Exercise instructions: In the data below, find the line containing "Task: Click the Trial toolbar icon", then set down that line and every later line up to and including the line containing "962x506 pixels.", exactly.

Data records:
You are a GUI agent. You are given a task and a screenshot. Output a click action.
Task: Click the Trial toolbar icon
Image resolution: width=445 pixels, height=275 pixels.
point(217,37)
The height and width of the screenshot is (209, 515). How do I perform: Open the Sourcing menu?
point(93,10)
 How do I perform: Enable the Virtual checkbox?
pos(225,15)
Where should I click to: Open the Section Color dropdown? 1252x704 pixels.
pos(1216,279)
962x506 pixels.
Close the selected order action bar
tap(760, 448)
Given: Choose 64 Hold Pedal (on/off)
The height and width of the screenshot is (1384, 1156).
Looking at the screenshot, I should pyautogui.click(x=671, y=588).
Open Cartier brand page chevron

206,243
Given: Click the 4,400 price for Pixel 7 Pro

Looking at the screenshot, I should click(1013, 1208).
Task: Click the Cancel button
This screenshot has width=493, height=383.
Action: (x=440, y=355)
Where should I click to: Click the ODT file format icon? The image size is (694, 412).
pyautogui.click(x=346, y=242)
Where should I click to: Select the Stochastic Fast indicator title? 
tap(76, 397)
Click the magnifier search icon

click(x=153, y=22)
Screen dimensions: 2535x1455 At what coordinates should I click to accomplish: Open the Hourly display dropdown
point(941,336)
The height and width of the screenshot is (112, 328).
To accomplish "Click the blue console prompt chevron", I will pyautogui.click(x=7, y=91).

Answer box:
Task: Click the Trial toolbar icon
Image resolution: width=445 pixels, height=275 pixels.
point(217,37)
The height and width of the screenshot is (209, 515). How do I perform: Open the Sourcing menu?
point(93,10)
 How do I perform: Enable the Virtual checkbox?
pos(225,15)
Where should I click to: Open the Section Color dropdown? 1252x704 pixels.
pos(1216,279)
962x506 pixels.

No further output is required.